Avoid data SLA misses with Databand Dashboard
Business leaders want higher data quality and on-time data delivery. While your organization might not yet have an explicit data SLA, at some level data engineers will be responsible for making sure good data is delivered on time. At Databand, we want to help data teams meet the data SLAs they set for themselves, and create trust in their data products. We consider four main areas as critical to a data SLA:
- Uptime — Is expected data being delivered on time?
- Completeness — Is all the data expected to arrive in the right form?
- Fidelity — Is accurate, “true” data being delivered?
- Remediation — How quickly are any of the above data SLA issues detected and resolved?
Databand.ai can help data-driven organizations improve in all of these areas. For the first article in this series, you’ll be exploring how data pipeline failures affect your uptime and data SLAs.
Data pipeline health isn’t a binary question of job success or failure
Organizations can know they have data health problems, without knowing how those problems actually map to events in their pipelines or attributes of the data itself. This puts organizations in a reactive position in relation to their data SLAs.
The problem described is an observability problem, and it stems from the inability to see the context of pipeline performance due to a fractured and incomplete view of their data delivery. If you are only looking at success/failure counts to understand pipeline health, you may miss critical problems that affect your data SLAs (like uptime), for example, a task running late causing a missed data delivery, and how that might cascade to broader issues.

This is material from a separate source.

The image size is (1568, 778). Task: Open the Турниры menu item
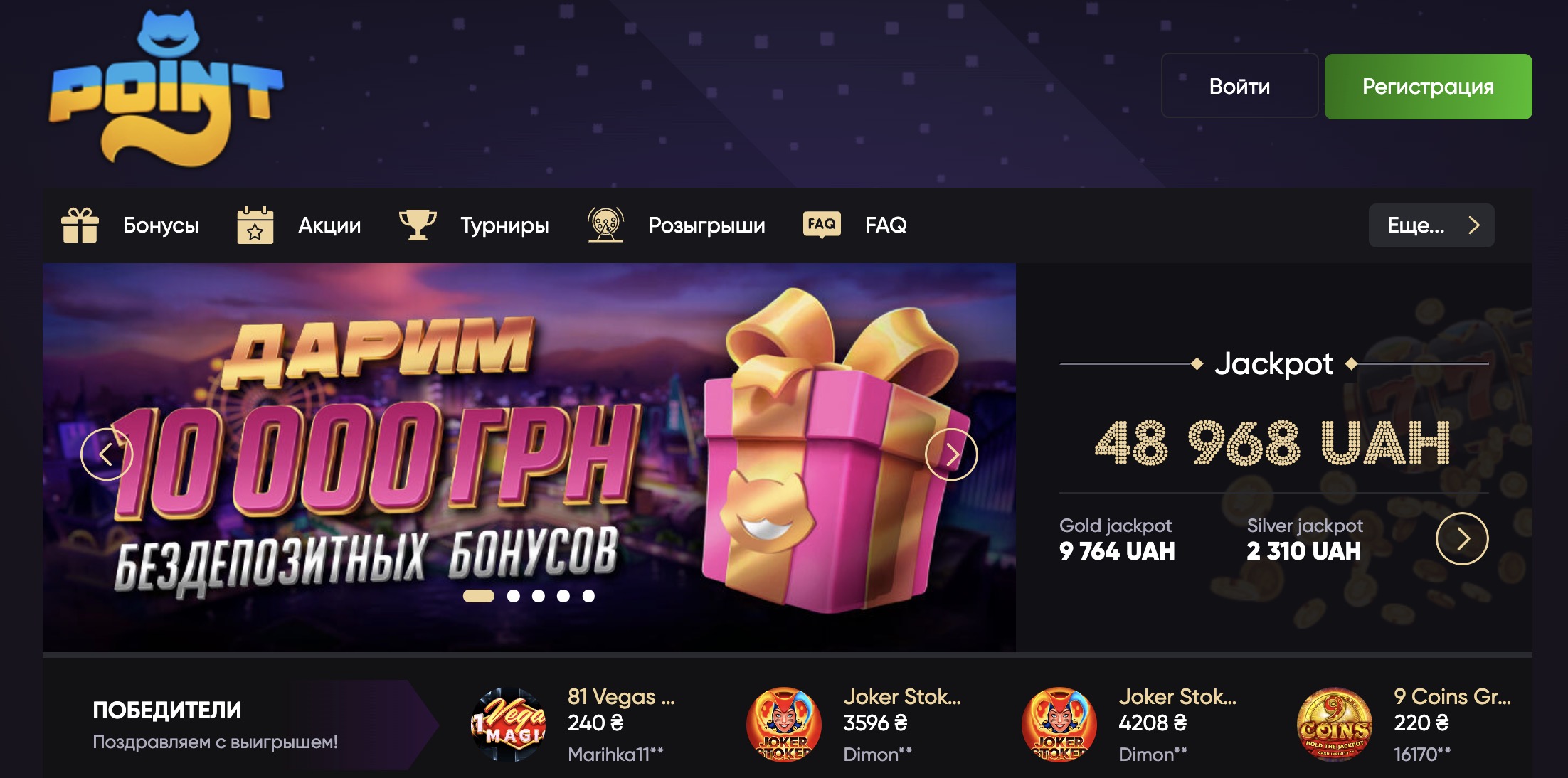[x=504, y=225]
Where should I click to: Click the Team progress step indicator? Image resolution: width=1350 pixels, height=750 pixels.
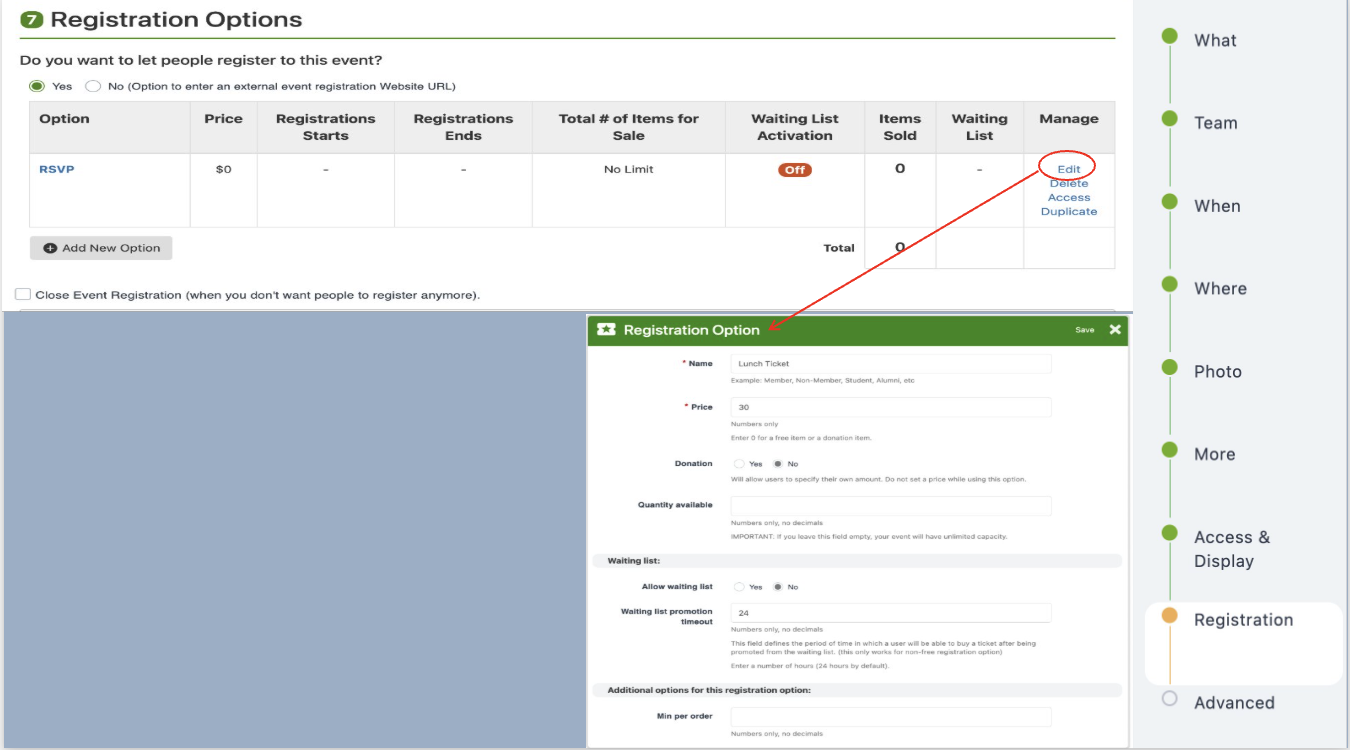pyautogui.click(x=1170, y=117)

At Databand, we believe data observability goes deeper than monitoring by adding more context to system metrics, providing a deeper view of system operations, and indicating whether engineers need to step in and apply a fix.
Observability for production data pipelines is hard, and it’s only getting harder. As companies become more data-focused, the data infrastructure they use becomes more sophisticated. This increased complexity has caused pipeline failures to become more common and more expensive.
Data Observability within organizations is fractured for a variety of reasons. Pipelines interact with multiple systems and environments. Each system has its own monitoring in place. On top of that, different data teams in your organization might have ownership over parts of your stack.
Databand Dashboard: a unified solution for guaranteeing data SLAs
We developed Databand Dashboard to help data engineers gain full observability on their data and monitor data quality across its entire journey. It’s easier than ever to find leading indicators and root causes of pipeline failures that can prevent on-time delivery. Whether your data flows are passing through Spark, Snowflake, Airflow, Kubernetes, or other tools, you can do it all in one place.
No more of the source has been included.